Nous avons passé la matinée à Kelor : randonnée jusqu’au belvédère qui encadre la plage incurvée comme une carte postale, puis flottaison au-dessus des jardins de corail en bordure. L’équipage avait disposé papaye et mangue fraîches sur le solarium à notre retour. Le Samara 1 n’est pas le plus grand phinisi du coin avec ses 27 mètres, mais avec seulement quatre cabines et une capacité de 12 passagers, jamais l’impression d’être à l’étroit. L’après-midi, mon partenaire et moi avons partagé un kayak double, pagayant autour de Menjerite alors que le soleil baissait, les blocs de calcaire traçant de longues ombres sur l’eau.

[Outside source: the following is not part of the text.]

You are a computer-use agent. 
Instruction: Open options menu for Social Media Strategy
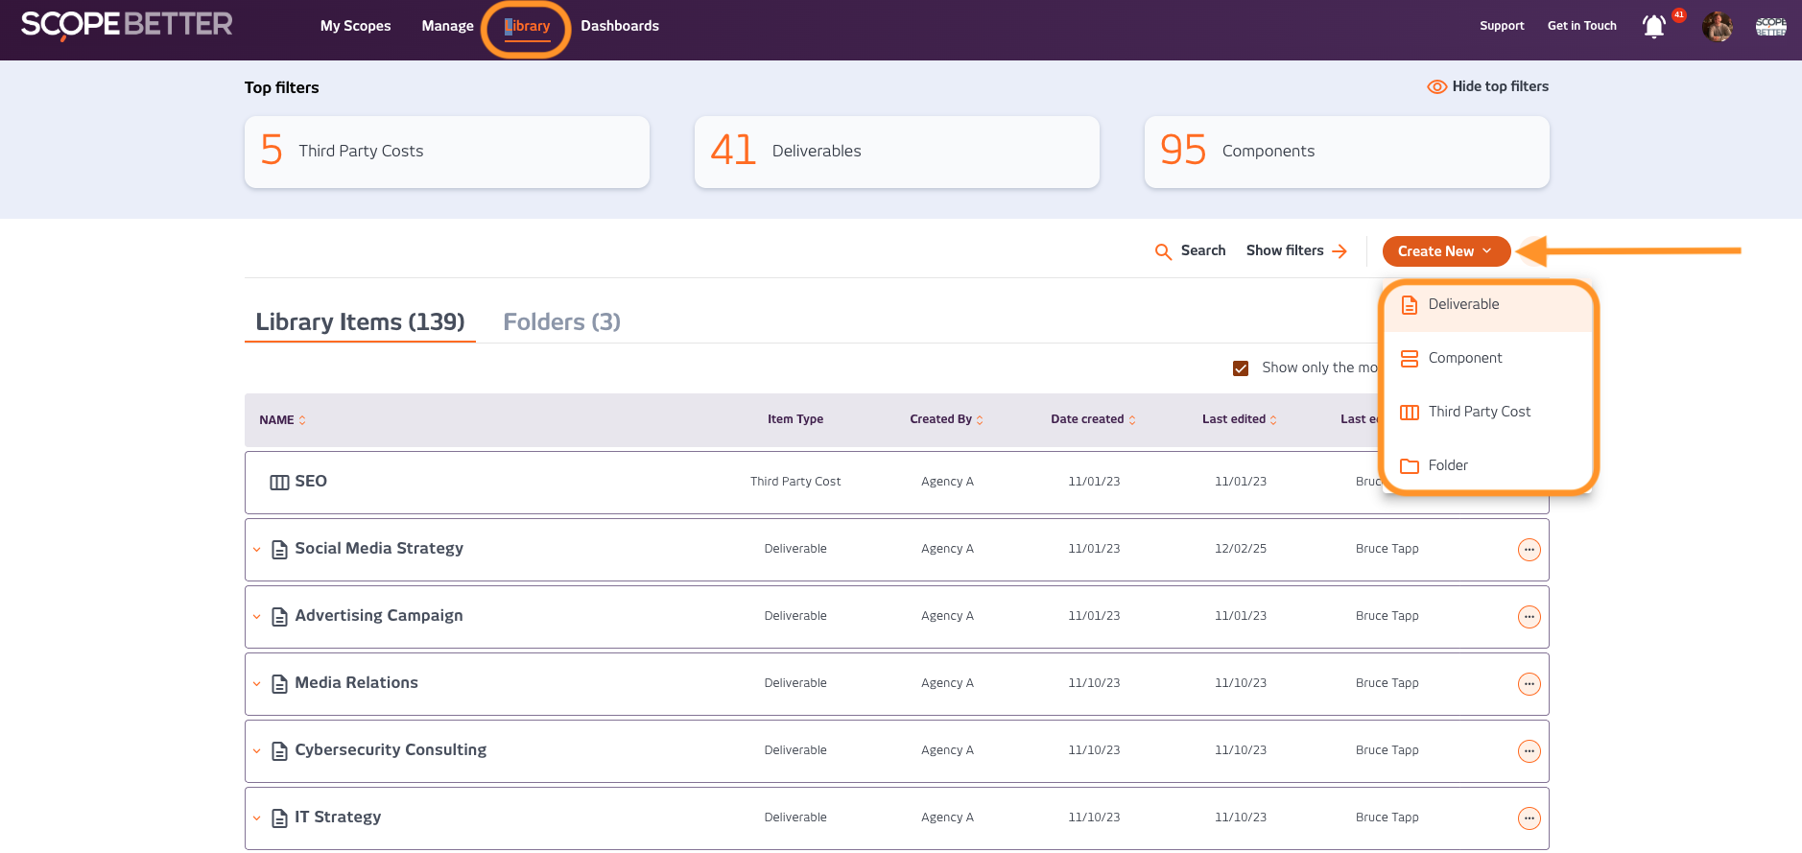(1529, 550)
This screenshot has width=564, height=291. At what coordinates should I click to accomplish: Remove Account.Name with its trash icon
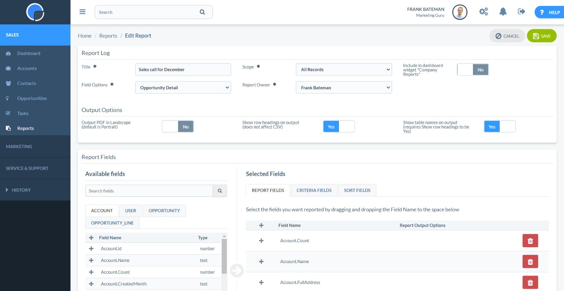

Le deuxième jour a commencé avant l’aube : petit-déjeuner rapide, sarongs chauds distribués, transfert à 5h30 vers Padar. L’ascension dans la pénombre en valait la peine. Nous avons atteint le sommet au moment où les premiers rayons frappaient les trois baies, chacune avec son sable et son eau d’une teinte différente. De retour à bord, douche rapide et sandwich, puis la brise de saison sèche s’est levée pour la navigation vers l’île Komodo. Le garde forestier nous attendait au quai pour la balade aux dragons – nous en avons vu sept, dont un jeune qui serpentait dans la végétation. Après le déjeuner, snorkeling à Pink Beach, où le sable brille vraiment, puis dérive à Manta Point, observant trois raies manta glisser sous nous tandis que nous nous cramponnions à la barre de surface.
Notre dernière matinée, direction Taka Makassar – parfois surnommé le Bora Bora de Komodo. Le banc de sable est apparu à marée basse, et nous avons pataugé jusqu’à lui, prenant des photos et flottant dans les eaux peu profondes. L’équipage avait organisé un dernier spot de snorkeling à Kanawa, où le courant amenait des bancs de fusiliers et une tortue endormie nichée dans le récif. Retour à Labuan Bajo vers 14h, au plus fort de la chaleur. Personne n’a râlé – nous avions vu tout ce que nous espérions, et le rythme du bateau, le timing des repas, la discrétion professionnelle de l’équipage, tout cela donnait une impression de lenteur malgré un programme chargé.